When searching for a job for the first time in a while, there are a number of key problems which people face. The first is that very few understand where to begin or how to market themselves in today's job market.

Secondly, a more fundamental concern to many women involves some basic questions as to the types of jobs for which they are qualified. The purpose of this discussion is to introduce you to some fresh thinking about marketing yourself into a new career.

Introduction

Each of us fills many roles in a lifetime. Yours may be about to change. For a number of years now, you have functioned as a mother and homemaker. Gradually, the time required of you to fill those roles has diminished, until you now find yourself asking, "What will I do with the rest of my life?"
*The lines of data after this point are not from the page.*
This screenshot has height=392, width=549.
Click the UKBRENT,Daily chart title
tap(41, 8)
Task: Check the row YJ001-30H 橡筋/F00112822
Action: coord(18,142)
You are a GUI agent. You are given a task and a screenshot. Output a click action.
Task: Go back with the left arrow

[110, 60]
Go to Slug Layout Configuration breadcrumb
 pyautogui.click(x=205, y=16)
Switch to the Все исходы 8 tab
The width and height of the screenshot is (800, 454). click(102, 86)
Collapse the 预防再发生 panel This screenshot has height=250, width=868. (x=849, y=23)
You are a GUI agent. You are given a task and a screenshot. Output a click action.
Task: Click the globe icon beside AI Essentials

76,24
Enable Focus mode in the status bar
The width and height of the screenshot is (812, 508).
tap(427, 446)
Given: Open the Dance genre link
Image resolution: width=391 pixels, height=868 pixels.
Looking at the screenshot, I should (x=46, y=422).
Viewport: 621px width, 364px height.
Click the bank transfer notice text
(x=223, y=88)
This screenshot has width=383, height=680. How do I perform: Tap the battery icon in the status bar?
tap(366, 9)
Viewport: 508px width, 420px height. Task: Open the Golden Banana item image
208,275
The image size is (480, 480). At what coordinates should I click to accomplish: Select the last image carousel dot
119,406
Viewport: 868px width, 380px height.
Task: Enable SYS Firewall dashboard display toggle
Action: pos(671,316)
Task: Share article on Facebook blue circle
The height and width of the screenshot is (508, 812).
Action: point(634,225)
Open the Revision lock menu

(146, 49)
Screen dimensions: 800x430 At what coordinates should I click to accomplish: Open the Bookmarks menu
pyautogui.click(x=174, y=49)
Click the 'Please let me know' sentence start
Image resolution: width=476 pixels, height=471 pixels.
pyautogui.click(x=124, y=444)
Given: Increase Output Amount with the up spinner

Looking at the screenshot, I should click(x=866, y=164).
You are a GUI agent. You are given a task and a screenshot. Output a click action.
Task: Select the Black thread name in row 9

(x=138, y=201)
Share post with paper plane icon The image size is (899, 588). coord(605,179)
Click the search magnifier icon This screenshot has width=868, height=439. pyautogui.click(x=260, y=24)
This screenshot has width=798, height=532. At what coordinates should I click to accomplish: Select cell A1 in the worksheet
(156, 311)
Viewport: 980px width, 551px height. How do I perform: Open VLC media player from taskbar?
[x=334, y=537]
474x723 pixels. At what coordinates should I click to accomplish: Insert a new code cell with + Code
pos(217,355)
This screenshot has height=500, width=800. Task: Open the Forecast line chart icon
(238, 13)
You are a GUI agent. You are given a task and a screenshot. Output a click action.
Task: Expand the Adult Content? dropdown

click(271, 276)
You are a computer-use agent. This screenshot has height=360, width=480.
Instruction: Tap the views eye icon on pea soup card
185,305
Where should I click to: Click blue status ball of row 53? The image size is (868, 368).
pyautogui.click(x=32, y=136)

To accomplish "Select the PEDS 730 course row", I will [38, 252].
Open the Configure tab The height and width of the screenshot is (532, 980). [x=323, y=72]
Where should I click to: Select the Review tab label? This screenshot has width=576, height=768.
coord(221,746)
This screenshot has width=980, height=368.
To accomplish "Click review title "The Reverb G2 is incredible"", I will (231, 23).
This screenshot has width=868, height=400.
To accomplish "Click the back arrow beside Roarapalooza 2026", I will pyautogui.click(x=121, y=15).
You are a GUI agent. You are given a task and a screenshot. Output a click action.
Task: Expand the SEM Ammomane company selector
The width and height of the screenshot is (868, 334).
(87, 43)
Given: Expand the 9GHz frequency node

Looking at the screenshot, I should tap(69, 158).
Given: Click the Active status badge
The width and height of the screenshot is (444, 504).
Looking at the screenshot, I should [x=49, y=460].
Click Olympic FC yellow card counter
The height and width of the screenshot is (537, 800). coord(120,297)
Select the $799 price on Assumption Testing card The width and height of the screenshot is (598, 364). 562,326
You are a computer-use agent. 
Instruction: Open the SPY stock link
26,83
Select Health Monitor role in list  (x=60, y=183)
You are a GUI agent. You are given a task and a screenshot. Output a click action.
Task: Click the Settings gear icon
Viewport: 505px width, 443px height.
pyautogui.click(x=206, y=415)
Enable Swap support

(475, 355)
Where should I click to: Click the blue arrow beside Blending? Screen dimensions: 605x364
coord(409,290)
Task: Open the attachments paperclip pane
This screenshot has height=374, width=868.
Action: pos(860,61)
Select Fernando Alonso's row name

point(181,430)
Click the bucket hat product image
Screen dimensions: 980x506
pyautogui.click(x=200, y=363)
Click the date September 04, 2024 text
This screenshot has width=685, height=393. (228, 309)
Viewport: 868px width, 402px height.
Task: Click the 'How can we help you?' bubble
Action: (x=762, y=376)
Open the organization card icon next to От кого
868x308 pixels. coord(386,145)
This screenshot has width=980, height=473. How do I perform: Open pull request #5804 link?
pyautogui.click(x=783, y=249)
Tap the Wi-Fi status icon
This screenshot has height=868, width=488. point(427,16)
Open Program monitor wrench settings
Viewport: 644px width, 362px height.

That question will lead to others once your thoughts turn to the search for work.

  • "Who will hire me?"
  • "What kind of work would I be able to do in a business setting?"
  • "Would I have to start at the bottom?"
  • "How do I get started?"

To answer these questions you need to identify your own skills and the contributions you might make to a potential employer. However, just by virtue of being a homemaker and mother, you have already qualified for a number of positions. Let's look at some skills you might possess.

Operator ... Administrator ... Planner... Scheduler ... and Coordinator

Chances are you have some experience as an operator, administrator, planner, scheduler, and coordinator. Every week all of the people in your household have to be at certain places at prescribed times. They have to be fed, clothed, housed and transported. Constantly fresh supplies of consumable items have to be ready when they are needed.

If the above sounds suspiciously like the operation of any service organization, from a restaurant chain to a health service to a rental car agency then take it for what it is. The functions are the same. You just haven't been doing it for a profit.

Inventory Control... Purchasing ... Budgeting

Of course you probably understand already that you have some experience at inventory control and purchasing, not to mention budgeting. Whether or not you handle the family checkbook, you are certainly aware of the payables and receivables.

Consider the amount of food, clothing and other items that you keep track of, with responsibility, right from initial specifications to time and cost of replacement. If anyone doubts the alternatives involved here, let him devote the better part of Saturday morning to effective shopping for groceries in a large supermarket.

The choices available on almost any item would be overwhelming for a newcomer to our society. Multiply the process involved in just one selection by one or two hundred, and you have some example of the purchasing and budgeting considerations involved.

Next, let's turn to the personal side.

Motivator ... Teacher ... Trainer... Counselor ... Negotiator

By definition, you are a motivator, teacher, trainer, counselor and negotiator. There is probably no greater responsibility in the world than to mold a human mind and spirit. In doing that, you have imparted values, brought out determination and enthusiasm in your children, and provided the emotional support necessary to your husband in difficult situations.

You have trained your family not only in whatever duties they were expected to perform, but also in how to handle life's situations, both good and bad Teaching, training and motivating are important functions in any business. Sometimes they are needed in a Personnel Department. Other times they are required in sales, manufacturing or operations.

Talk with any president of a company, and ask him how much importance he attaches to the teaching, training and motivating that goes on in his organization. Nine out of ten will rate these functions high on any scale.

Please remember, too, that employers hire people not only for their past experience, but also for the personal qualities they bring to the organization.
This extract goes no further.